Overnight the Great War has changed many a wrong notion. “Time changes all, and by time is truth to victory guided; what in their errors the years planned, in a day is o’erthrown,” prophetically sings John Kollár, the great Slovak poet. Following the example of the French, several English and American writers, Henry Wickham Steed, R. W. Seton-Watson and Will S. Monroe among them, have in recent years paid visits to Bohemia, and the result is both surprising and gratifying. It is certain that, once aroused, Anglo-Saxon curiosity will not abate until it has learned all about Bohemia, even though the knowledge obtained may disagree with the Alice in Wonderland tales that have been related in Vienna to the old time British and American travelers.
A new development in the study of Bohemia and her people by foreigners may be said to date from the time the dual system of government was introduced (1867). Until then the interest of scholars was confined wholly to historic and sectarian questions; from that time on, political and ethnological issues began to engage their serious attention.
The present bibliography lists, besides books and pamphlets, magazine articles only; it does not pretend to register items appearing in the weekly, much less in the daily press. To attempt the latter would be beyond the scope and purpose of the catalogue. Exceptions to the rule have been made in favor of articles bearing the signature of authors who are known to be especially qualified to discuss the subjects selected by them.
Scarcely a book has been written on Austria or the Slavs which does not, directly or indirectly, discuss Bohemia and the Čechs. The catalogue cannot take cognizance of such publications, although, in this respect also, the rule has been relaxed and books have been indexed, dealing broadly with Austria and the Slavs. Colquhoun’s The Whirlpool of Europe: Austria-Hungary and the Hapsburgs, Steed’s The Hapsburg Monarchy and Seton-Watson’s German, Slav, and Magyar may be cited as typical examples of these publications.
Quite correctly the spelling of proper names, though obsolescent, has been left undisturbed. The Bohemians spell Hus, not Huss; Žižka, not Zisca. Comenius is a Latinized form dating back to an age when it was the custom to Latinize one’s surname; the real name is Komenský and Bohemian history knows the educator by this name only.
The authors have availed themselves of the skilled services of Leonard C. Wharton, who was asked to look into the rare Bohemica preserved in the British Museum. Mr. Wharton performed this part of the work with painstaking care.

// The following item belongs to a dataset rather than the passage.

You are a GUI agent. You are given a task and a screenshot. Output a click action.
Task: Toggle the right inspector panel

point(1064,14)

Many of the seventeenth century items have been extracted from the British Museum Catalogue of Printed Books. The Catalogue of the Harleian Manuscripts in the British Museum has yielded The Historie of Bohemia, written presumably in the first quarter of the seventeenth century. Items of minor value were obtained from the State Papers of John Thurloe; the Harleian Miscellany, or a collection of scarce, curious and entertaining Pamphlets and Tracts; Robert Watts’ Bibliotheca Britannica, or a General Index to British and Foreign Literature. For numerous current items the authors are indebted to Poole’s Index to Periodical Literature and the Readers’ Guide to Periodical Literature.
The reader will probably agree with the present authors that but for Bohemia’s Protestant past, Anglo-American Bohemica would be practically non-existent. Strip the source book of Hus, of the events which followed the Reformation and the anti-Reformation, of the United Brethren and their alleged offspring, the Moravians, of Komenský, and Bohemia would stand before the Anglo-American world like Cinderella from the fairy tale—unwritten about, still waiting to be discovered.

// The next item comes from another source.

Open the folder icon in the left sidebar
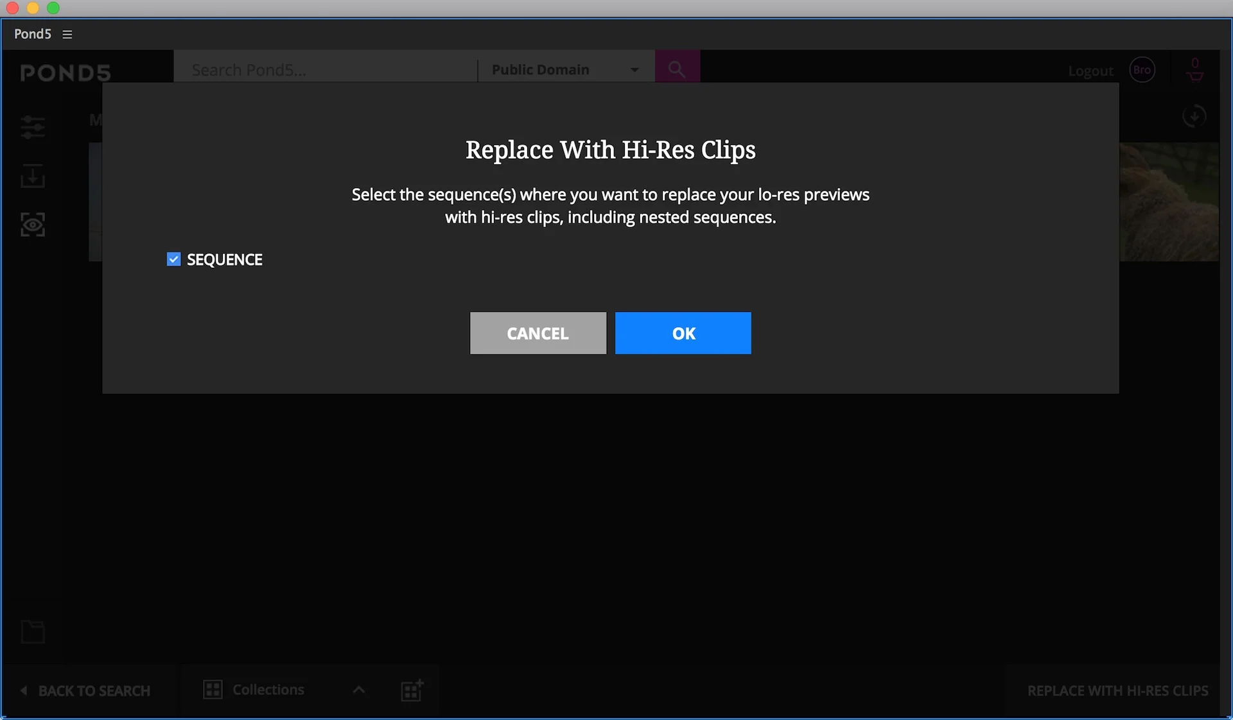 click(32, 632)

The bibliography proper is subdivided into twenty-two parts, a brief and relevant comment accompanying each part. The respective sub-titles are: Art, Bibliography, Biography, Bohemian Glass, Dictionaries, Drama, Fiction, Folk and Fairy Tales, Guides, History, John Hus, John Amos Komenský, Language and Literature, Miscellany, Music, Periodicals, Plans and Maps, Politics, Prague, Sociology and Economics, Sokols, Travel and Description. A separate chapter, entitled Bohemia in the British State Papers and Manuscripts, contains bibliographical extracts from the Calendar of State Papers, the Reports of the British Historical Manuscripts Commission, the Reports of the Royal Commission on Historical Manuscripts, Papal Registers, etc.
The especial acknowledgments of the authors are due to Prof. Will S. Monroe, author of Bohemia and the Čechs, and to Mr. Leonard C. Wharton of London. Prof. Monroe kindly read and compared with his own, the bibliography on Komenský. The material which Mr. Wharton has sent from England emphasizes anew the enthusiastic interest he takes in the language, history and literature of the Bohemian people.